[ASSIGNMENT] Each record should be reproduced exactly.

[SUPPLIED DATA]

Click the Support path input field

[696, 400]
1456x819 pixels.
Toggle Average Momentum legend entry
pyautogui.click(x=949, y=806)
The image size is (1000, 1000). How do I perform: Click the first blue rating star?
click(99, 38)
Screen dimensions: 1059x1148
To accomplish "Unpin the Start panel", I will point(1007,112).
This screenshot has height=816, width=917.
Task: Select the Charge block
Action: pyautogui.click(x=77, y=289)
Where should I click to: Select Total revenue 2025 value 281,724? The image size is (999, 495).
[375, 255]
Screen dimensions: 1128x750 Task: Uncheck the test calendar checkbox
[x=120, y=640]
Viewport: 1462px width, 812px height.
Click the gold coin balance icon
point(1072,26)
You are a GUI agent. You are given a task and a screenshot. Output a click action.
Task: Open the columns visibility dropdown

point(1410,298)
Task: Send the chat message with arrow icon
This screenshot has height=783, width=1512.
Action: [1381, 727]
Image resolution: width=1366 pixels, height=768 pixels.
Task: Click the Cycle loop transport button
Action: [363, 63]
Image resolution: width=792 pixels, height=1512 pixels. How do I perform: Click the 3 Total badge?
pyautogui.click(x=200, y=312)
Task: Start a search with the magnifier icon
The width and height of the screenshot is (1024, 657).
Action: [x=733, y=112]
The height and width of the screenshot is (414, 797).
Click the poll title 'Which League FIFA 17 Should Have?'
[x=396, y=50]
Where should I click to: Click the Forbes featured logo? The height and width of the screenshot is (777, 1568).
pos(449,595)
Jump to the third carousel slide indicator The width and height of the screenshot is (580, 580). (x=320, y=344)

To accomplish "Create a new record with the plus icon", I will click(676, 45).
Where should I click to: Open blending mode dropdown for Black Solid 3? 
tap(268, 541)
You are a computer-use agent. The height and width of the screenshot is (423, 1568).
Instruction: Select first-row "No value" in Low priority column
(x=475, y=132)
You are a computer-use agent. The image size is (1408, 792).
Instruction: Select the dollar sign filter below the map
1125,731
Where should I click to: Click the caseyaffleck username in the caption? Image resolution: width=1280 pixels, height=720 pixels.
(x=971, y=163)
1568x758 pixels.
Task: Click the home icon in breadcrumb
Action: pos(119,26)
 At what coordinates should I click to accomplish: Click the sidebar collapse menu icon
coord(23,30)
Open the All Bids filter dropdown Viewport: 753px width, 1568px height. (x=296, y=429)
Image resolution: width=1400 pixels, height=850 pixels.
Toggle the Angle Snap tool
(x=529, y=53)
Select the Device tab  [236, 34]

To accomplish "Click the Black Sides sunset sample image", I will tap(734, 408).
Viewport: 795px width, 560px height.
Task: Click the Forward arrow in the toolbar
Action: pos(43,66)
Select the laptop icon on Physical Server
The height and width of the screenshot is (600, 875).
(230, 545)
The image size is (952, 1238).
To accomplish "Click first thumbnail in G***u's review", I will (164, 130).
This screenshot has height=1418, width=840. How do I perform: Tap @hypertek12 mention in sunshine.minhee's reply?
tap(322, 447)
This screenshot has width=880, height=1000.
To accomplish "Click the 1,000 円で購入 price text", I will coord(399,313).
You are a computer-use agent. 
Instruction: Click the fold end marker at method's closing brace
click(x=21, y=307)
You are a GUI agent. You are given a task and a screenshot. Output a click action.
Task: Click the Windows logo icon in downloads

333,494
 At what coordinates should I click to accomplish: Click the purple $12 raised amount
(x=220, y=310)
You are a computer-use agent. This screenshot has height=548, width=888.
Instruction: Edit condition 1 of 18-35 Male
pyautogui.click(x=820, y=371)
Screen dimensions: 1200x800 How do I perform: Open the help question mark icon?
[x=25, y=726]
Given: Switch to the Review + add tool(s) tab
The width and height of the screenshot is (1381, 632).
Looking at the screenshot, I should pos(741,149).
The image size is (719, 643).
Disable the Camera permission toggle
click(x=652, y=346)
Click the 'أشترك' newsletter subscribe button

[WRITTEN RESPONSE]
Click the Support path input field

[696, 400]
1456x819 pixels.
Toggle Average Momentum legend entry
pyautogui.click(x=949, y=806)
The image size is (1000, 1000). How do I perform: Click the first blue rating star?
click(99, 38)
Screen dimensions: 1059x1148
To accomplish "Unpin the Start panel", I will point(1007,112).
This screenshot has height=816, width=917.
Task: Select the Charge block
Action: pyautogui.click(x=77, y=289)
Where should I click to: Select Total revenue 2025 value 281,724? The image size is (999, 495).
[375, 255]
Screen dimensions: 1128x750 Task: Uncheck the test calendar checkbox
[x=120, y=640]
Viewport: 1462px width, 812px height.
Click the gold coin balance icon
point(1072,26)
You are a GUI agent. You are given a task and a screenshot. Output a click action.
Task: Open the columns visibility dropdown

point(1410,298)
Task: Send the chat message with arrow icon
This screenshot has height=783, width=1512.
Action: [1381, 727]
Image resolution: width=1366 pixels, height=768 pixels.
Task: Click the Cycle loop transport button
Action: [363, 63]
Image resolution: width=792 pixels, height=1512 pixels. How do I perform: Click the 3 Total badge?
pyautogui.click(x=200, y=312)
Task: Start a search with the magnifier icon
The width and height of the screenshot is (1024, 657).
Action: [x=733, y=112]
The height and width of the screenshot is (414, 797).
Click the poll title 'Which League FIFA 17 Should Have?'
[x=396, y=50]
Where should I click to: Click the Forbes featured logo? The height and width of the screenshot is (777, 1568).
pos(449,595)
Jump to the third carousel slide indicator The width and height of the screenshot is (580, 580). (x=320, y=344)

To accomplish "Create a new record with the plus icon", I will click(676, 45).
Where should I click to: Open blending mode dropdown for Black Solid 3? 
tap(268, 541)
You are a computer-use agent. The height and width of the screenshot is (423, 1568).
Instruction: Select first-row "No value" in Low priority column
(x=475, y=132)
You are a computer-use agent. The image size is (1408, 792).
Instruction: Select the dollar sign filter below the map
1125,731
Where should I click to: Click the caseyaffleck username in the caption? Image resolution: width=1280 pixels, height=720 pixels.
(x=971, y=163)
1568x758 pixels.
Task: Click the home icon in breadcrumb
Action: pos(119,26)
 At what coordinates should I click to accomplish: Click the sidebar collapse menu icon
coord(23,30)
Open the All Bids filter dropdown Viewport: 753px width, 1568px height. (x=296, y=429)
Image resolution: width=1400 pixels, height=850 pixels.
Toggle the Angle Snap tool
(x=529, y=53)
Select the Device tab  [236, 34]

To accomplish "Click the Black Sides sunset sample image", I will tap(734, 408).
Viewport: 795px width, 560px height.
Task: Click the Forward arrow in the toolbar
Action: pos(43,66)
Select the laptop icon on Physical Server
The height and width of the screenshot is (600, 875).
(230, 545)
The image size is (952, 1238).
To accomplish "Click first thumbnail in G***u's review", I will (164, 130).
This screenshot has height=1418, width=840. How do I perform: Tap @hypertek12 mention in sunshine.minhee's reply?
tap(322, 447)
This screenshot has width=880, height=1000.
To accomplish "Click the 1,000 円で購入 price text", I will coord(399,313).
You are a computer-use agent. 
Instruction: Click the fold end marker at method's closing brace
click(x=21, y=307)
You are a GUI agent. You are given a task and a screenshot. Output a click action.
Task: Click the Windows logo icon in downloads

333,494
 At what coordinates should I click to accomplish: Click the purple $12 raised amount
(x=220, y=310)
You are a computer-use agent. This screenshot has height=548, width=888.
Instruction: Edit condition 1 of 18-35 Male
pyautogui.click(x=820, y=371)
Screen dimensions: 1200x800 How do I perform: Open the help question mark icon?
[x=25, y=726]
Given: Switch to the Review + add tool(s) tab
The width and height of the screenshot is (1381, 632).
Looking at the screenshot, I should pos(741,149).
The image size is (719, 643).
Disable the Camera permission toggle
click(x=652, y=346)
Click the 'أشترك' newsletter subscribe button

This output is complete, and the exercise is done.